Work instruction
Please transcribe exactly the lines from the line holding "This screenshot has height=931, width=1288." through the end of the data below, and skip any pictures.

+ + + +

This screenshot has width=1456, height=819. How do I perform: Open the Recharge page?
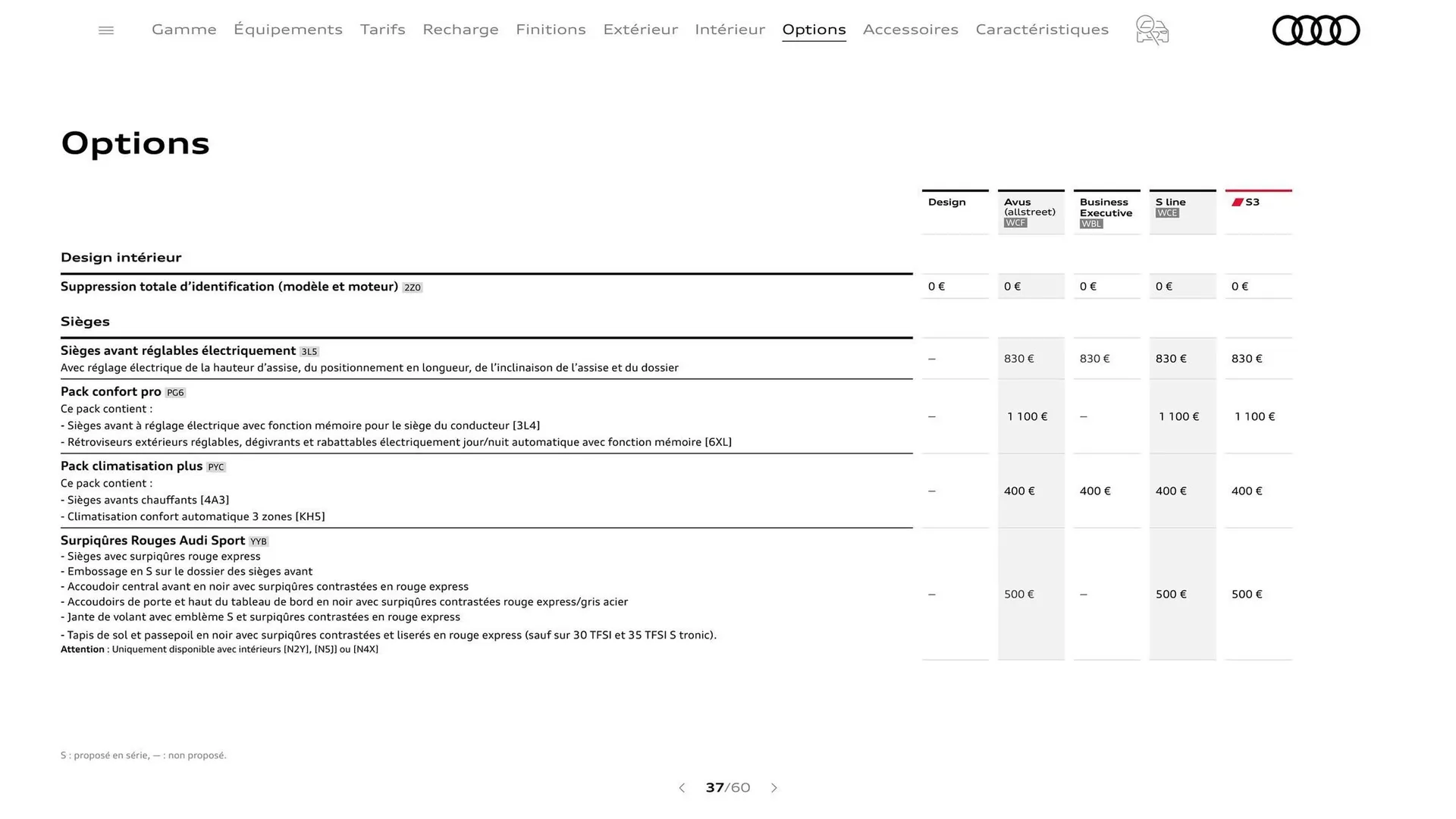460,30
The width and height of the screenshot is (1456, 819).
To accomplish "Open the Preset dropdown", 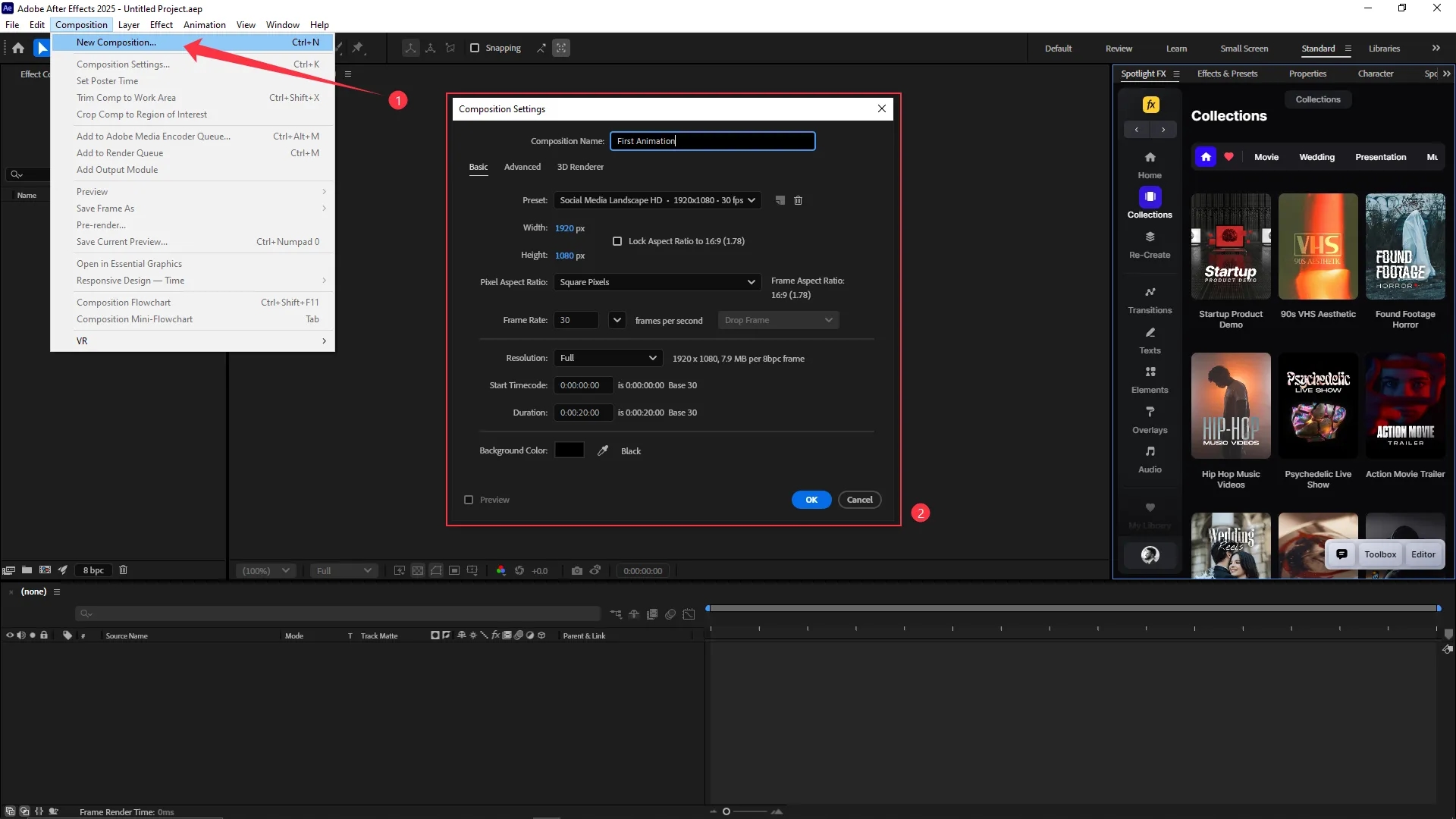I will (657, 200).
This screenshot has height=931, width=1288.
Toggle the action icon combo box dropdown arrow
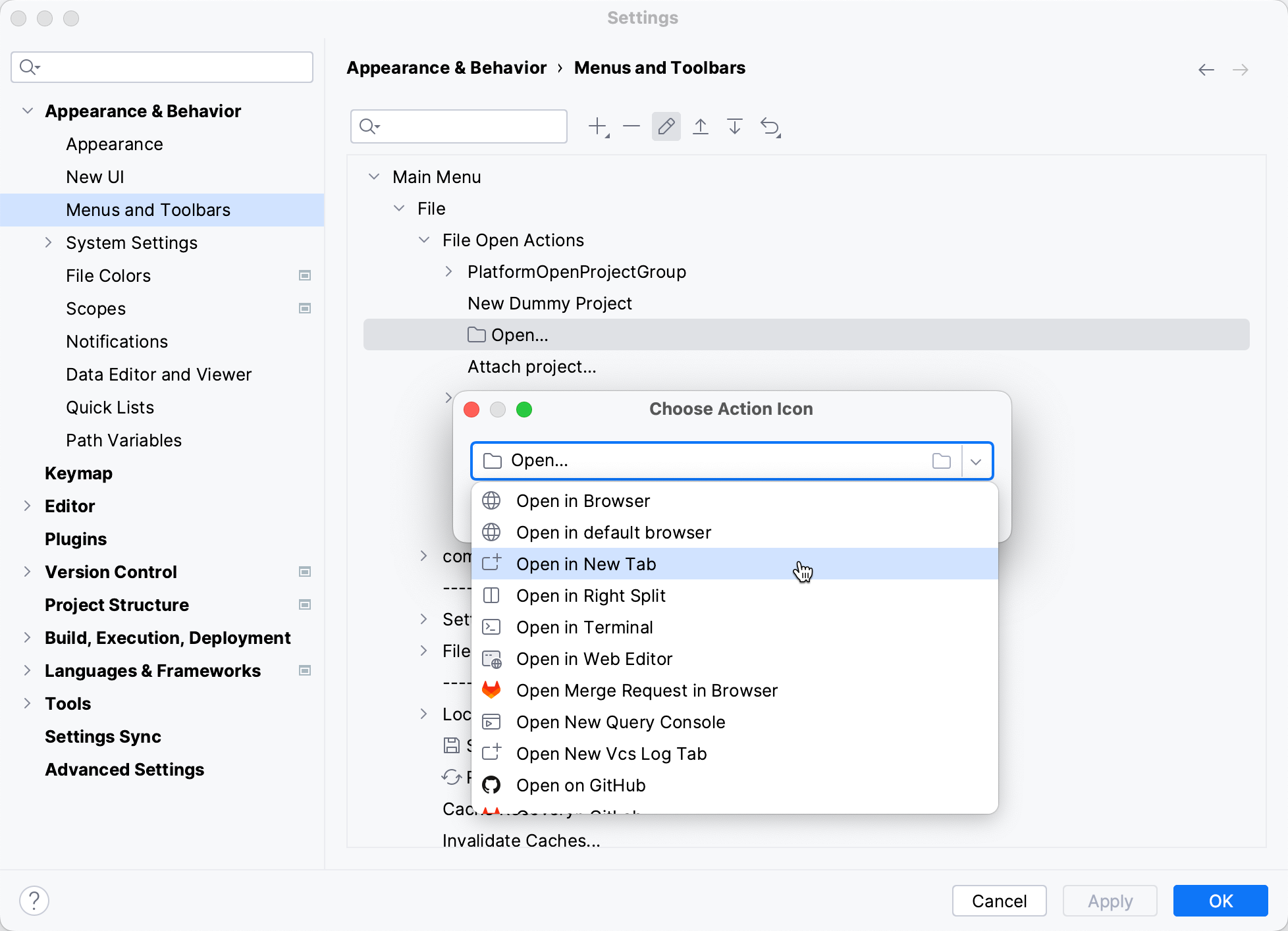pyautogui.click(x=976, y=461)
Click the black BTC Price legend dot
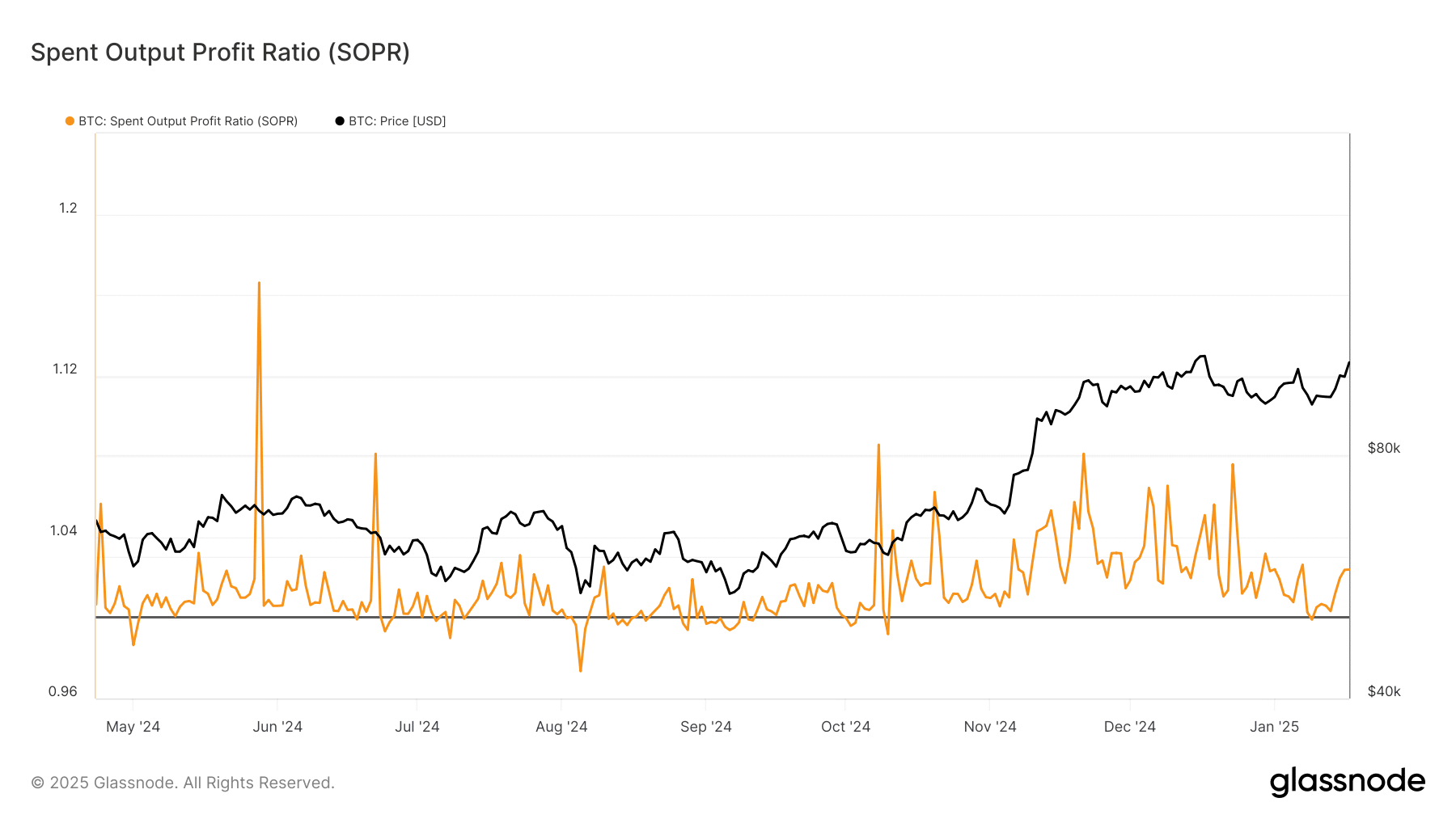 339,120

+ + + +

Reply to the exercise
This screenshot has height=931, width=1288.
Toggle the action icon combo box dropdown arrow
pyautogui.click(x=976, y=461)
Click the black BTC Price legend dot
 339,120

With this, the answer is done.